→ **PROBLEM TO WORK ON**
Reproduce the listing exactly, please, with every line intact.

■ ■ ■ ■ ■ ■ ■

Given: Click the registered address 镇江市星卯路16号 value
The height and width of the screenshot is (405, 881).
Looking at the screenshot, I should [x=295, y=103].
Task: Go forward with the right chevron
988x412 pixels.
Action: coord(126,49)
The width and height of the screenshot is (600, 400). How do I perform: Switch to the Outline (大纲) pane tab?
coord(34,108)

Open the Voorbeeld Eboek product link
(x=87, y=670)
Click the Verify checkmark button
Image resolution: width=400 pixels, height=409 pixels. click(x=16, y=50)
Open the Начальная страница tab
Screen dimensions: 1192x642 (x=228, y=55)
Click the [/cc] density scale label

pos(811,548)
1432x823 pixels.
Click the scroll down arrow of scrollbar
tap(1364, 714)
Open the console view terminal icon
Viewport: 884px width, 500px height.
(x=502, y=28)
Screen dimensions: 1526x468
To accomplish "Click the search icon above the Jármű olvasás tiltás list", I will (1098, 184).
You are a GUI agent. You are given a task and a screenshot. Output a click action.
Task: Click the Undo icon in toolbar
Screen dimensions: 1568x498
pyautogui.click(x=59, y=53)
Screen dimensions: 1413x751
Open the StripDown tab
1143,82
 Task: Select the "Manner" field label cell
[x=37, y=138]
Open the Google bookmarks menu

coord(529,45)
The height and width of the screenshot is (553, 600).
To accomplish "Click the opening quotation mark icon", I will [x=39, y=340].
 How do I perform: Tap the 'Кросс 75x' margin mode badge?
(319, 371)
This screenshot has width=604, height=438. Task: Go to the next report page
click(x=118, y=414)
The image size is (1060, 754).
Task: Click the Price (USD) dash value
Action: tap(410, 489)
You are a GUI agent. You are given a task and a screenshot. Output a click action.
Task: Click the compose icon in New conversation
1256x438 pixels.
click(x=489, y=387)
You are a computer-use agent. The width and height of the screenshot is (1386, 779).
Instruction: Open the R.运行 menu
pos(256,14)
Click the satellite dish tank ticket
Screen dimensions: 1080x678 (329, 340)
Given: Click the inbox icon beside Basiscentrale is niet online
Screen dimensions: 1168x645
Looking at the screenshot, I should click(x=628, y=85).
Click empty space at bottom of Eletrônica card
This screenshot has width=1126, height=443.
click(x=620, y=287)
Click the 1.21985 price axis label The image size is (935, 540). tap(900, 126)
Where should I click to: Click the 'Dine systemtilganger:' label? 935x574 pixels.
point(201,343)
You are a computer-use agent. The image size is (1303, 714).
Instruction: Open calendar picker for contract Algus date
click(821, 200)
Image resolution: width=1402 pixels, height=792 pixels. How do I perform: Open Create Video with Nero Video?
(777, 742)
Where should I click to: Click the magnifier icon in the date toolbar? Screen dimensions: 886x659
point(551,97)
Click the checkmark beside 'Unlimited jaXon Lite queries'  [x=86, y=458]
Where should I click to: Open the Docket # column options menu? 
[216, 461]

■ ■ ■ ■ ■ ■ ■

→ **ANSWER SPACE**
Given: Click the registered address 镇江市星卯路16号 value
The height and width of the screenshot is (405, 881).
Looking at the screenshot, I should [x=295, y=103].
Task: Go forward with the right chevron
988x412 pixels.
Action: coord(126,49)
The width and height of the screenshot is (600, 400). How do I perform: Switch to the Outline (大纲) pane tab?
coord(34,108)

Open the Voorbeeld Eboek product link
(x=87, y=670)
Click the Verify checkmark button
Image resolution: width=400 pixels, height=409 pixels. click(x=16, y=50)
Open the Начальная страница tab
Screen dimensions: 1192x642 (x=228, y=55)
Click the [/cc] density scale label

pos(811,548)
1432x823 pixels.
Click the scroll down arrow of scrollbar
tap(1364, 714)
Open the console view terminal icon
Viewport: 884px width, 500px height.
(x=502, y=28)
Screen dimensions: 1526x468
To accomplish "Click the search icon above the Jármű olvasás tiltás list", I will (1098, 184).
You are a GUI agent. You are given a task and a screenshot. Output a click action.
Task: Click the Undo icon in toolbar
Screen dimensions: 1568x498
pyautogui.click(x=59, y=53)
Screen dimensions: 1413x751
Open the StripDown tab
1143,82
 Task: Select the "Manner" field label cell
[x=37, y=138]
Open the Google bookmarks menu

coord(529,45)
The height and width of the screenshot is (553, 600).
To accomplish "Click the opening quotation mark icon", I will [x=39, y=340].
 How do I perform: Tap the 'Кросс 75x' margin mode badge?
(319, 371)
This screenshot has width=604, height=438. Task: Go to the next report page
click(x=118, y=414)
The image size is (1060, 754).
Task: Click the Price (USD) dash value
Action: tap(410, 489)
You are a GUI agent. You are given a task and a screenshot. Output a click action.
Task: Click the compose icon in New conversation
1256x438 pixels.
click(x=489, y=387)
You are a computer-use agent. The width and height of the screenshot is (1386, 779).
Instruction: Open the R.运行 menu
pos(256,14)
Click the satellite dish tank ticket
Screen dimensions: 1080x678 (329, 340)
Given: Click the inbox icon beside Basiscentrale is niet online
Screen dimensions: 1168x645
Looking at the screenshot, I should click(x=628, y=85).
Click empty space at bottom of Eletrônica card
This screenshot has width=1126, height=443.
click(x=620, y=287)
Click the 1.21985 price axis label The image size is (935, 540). tap(900, 126)
Where should I click to: Click the 'Dine systemtilganger:' label? 935x574 pixels.
point(201,343)
You are a computer-use agent. The image size is (1303, 714).
Instruction: Open calendar picker for contract Algus date
click(821, 200)
Image resolution: width=1402 pixels, height=792 pixels. How do I perform: Open Create Video with Nero Video?
(777, 742)
Where should I click to: Click the magnifier icon in the date toolbar? Screen dimensions: 886x659
point(551,97)
Click the checkmark beside 'Unlimited jaXon Lite queries'  [x=86, y=458]
Where should I click to: Open the Docket # column options menu? 
[216, 461]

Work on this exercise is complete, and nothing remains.